Una dama observadora

Recuerdo con cariño, esos distantes tiempos donde yo corría enérgicamente, en los que podía sentir el dulce viento golpear mi rostro, mientras jugaba con las mariposas, en aquella plaza tan grande, llena de árboles, de otros perros con los que jugábamos durante horas hasta que nuestros cuerpos, ya agotados, nos pedían descansar. A veces sentía que mi corazón, intercambiaba lugares, con la pelotita de tenis que me lanzaban cada vez que las personas me llamaban “Hermoso perrito”, o “pero qué negrito precioso”, el tono de voz tan dulce que usaban, junto a las caricias que me daban, provocaban que mi cola se agitara trepidante, indicándoles a esa gente lo feliz que me ponían sus atenciones y lo deseoso que estaba por más.

Actualmente, mi hogar es Margarita, un lugar al que la gente llama “perfumería”. Allí, las personas me han estado alimentando muy amablemente, me han provisto una casa y mucho amor durante estos últimos años, mimos que agradezco con mi ya ensombrecida mirada y un débil movimiento de cola.

Frente a Margarita, hay un gran establecimiento del que personas entran y salen constantemente, algunas con bolsas grandes y otras más pequeñas, otras huelen muy rico y algunas me hacen picar la nariz, como ese líquido que echan en el suelo cuando limpian la perfumería. Creo que ese lugar se llama “El Kilbel”, o eso es lo que dice la gente cuando salen de ahí hablando con ese aparato en la oreja: “Ya salí del Kilbel”, qué raras costumbres tienen.

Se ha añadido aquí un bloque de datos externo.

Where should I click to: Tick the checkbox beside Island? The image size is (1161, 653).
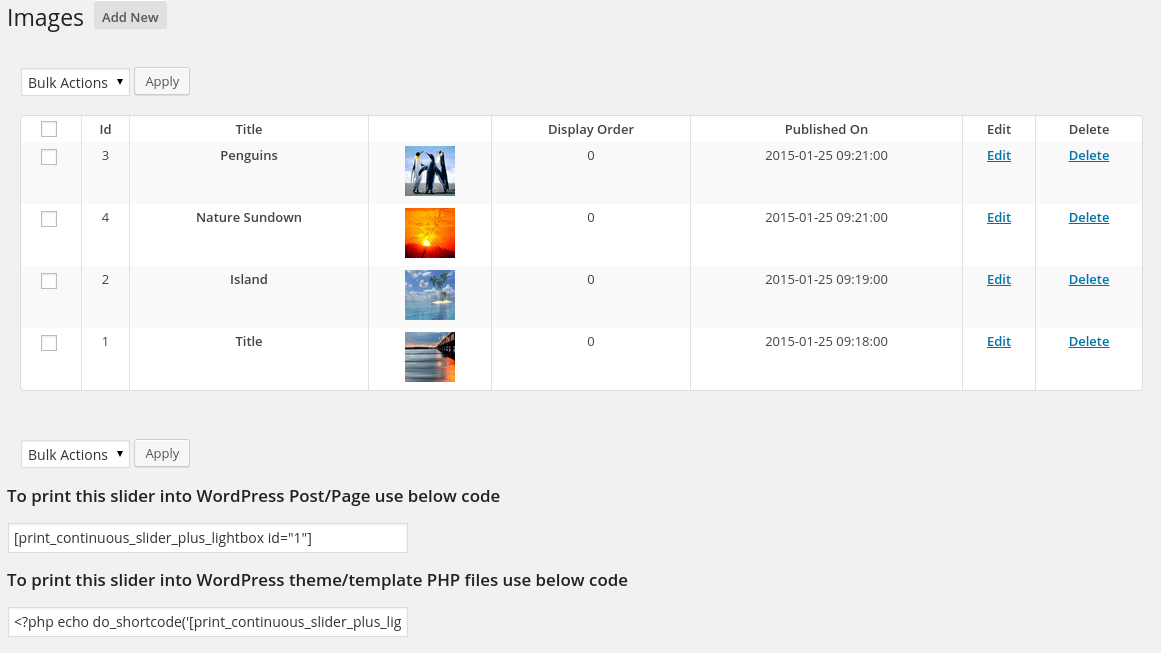tap(49, 281)
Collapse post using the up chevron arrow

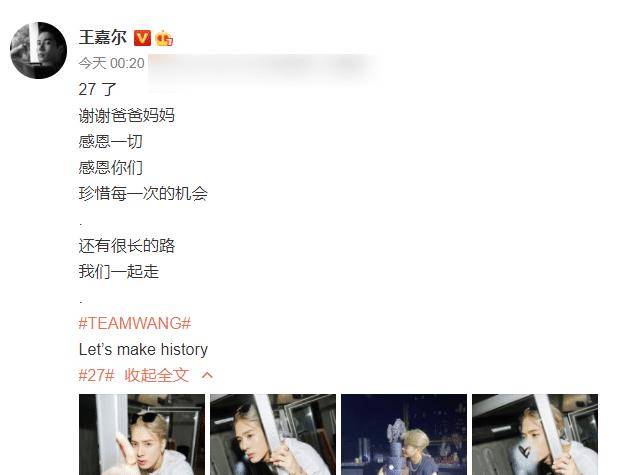pos(207,375)
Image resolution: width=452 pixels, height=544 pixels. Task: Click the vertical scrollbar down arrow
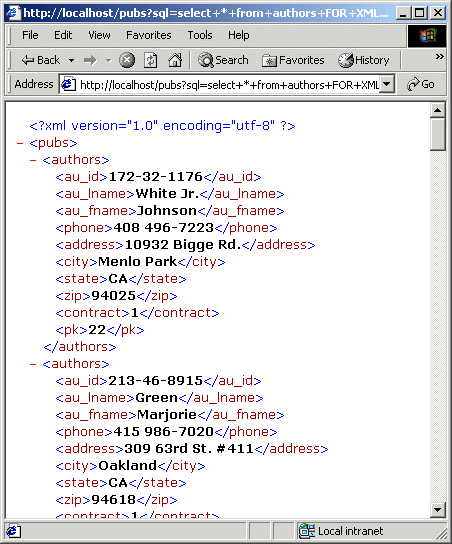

Mi reflejo, en esa gran vidriera, indica que mi cuerpo ya no es el mismo, pues el blanco que sólo predominaba en mis patas parece estarse apoderando de ellas, de mi rostro también, mi pelaje ya no es negro brillante, sino gris opaco. Mis orejas están caídas, mis párpados también, hacen que ahora tenga una mirada triste, cansada. Mis patas me

duelen, tiemblan indicando que quieren un descanso, cada vez me cuesta más cruzar la avenida, mi cuerpo se agota con facilidad.

Pero es en ese momento, luego de respirar con resignación, al ver mi cuerpo avejentado, que lo sentí. Cerré los ojos un instante, esa sensación de calor en mi cabeza, la alegría, mi cola moviéndose con lentitud. Una caricia, de esas que me ponían realmente feliz en mis más joviales épocas, las mismas que me recordaban lo bonito que era vivir a pesar de sentir dolor.